Blame it on Elrey Jeppesen: If he hadn’t invented what has become the modern approach plate as a means of saving his own hide, we wouldn’t be up to our shoulder harnesses in paper charts today. Approach plates from the FAA alone occupy 24 bound volumes averaging an inch thick for full U.S. coverage. And even if we can display approach plates on panel-mounted avionics, the Luddites among us also carry some paper charts, guarding against the day (or night) that all that expensive equipment soils the bed. And still, the industry toils mightily to devise the perfect electronic solution to allow us to ditch the paper. That’s the easy part. Choosing from among the many hardware and software options for displaying electronic charts and picking the best one is tough and no one has hit the jackpot yet. A recent entry is what we’ll call the inexpensive electronic flight bag or EFB and it’s called Reader Plates. It uses a Sony electronic paper platform, the idea being to keep costs low.

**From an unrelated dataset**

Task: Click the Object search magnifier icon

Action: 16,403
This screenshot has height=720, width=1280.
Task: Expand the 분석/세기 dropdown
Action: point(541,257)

Reader Plates uses Sony’s PRS-505 e-book hardware to display the entire collection of more than 13,000 approaches, arrivals, departures and other pages in the FAA/NACO instrument approach procedures database. Reader Plates converts the charts into a downloadable format for either Windows or Macintosh and the user can then transfer it to the e-book reader via USB. You’ll need a solid broadband Internet connection to be able to download the data file from Reader Plates, which amounts to 1.3GB. Every 28 days, when charts are updated, users have the option of paying $9.95 for the most current data or skipping the download altogether. It’s all or nothing. You can’t obtain, say, procedures for a single state or region. That’s by design, since one of the main ideas of doing away with paper plates is the ability to have all the procedures at your fingertips. And, unlike some other EFB solutions, the charts don’t expire or otherwise become unusable after a period of time. If you already own a PRS-505—sorry, Reader Plates isn’t available for other e-readers—you’re golden.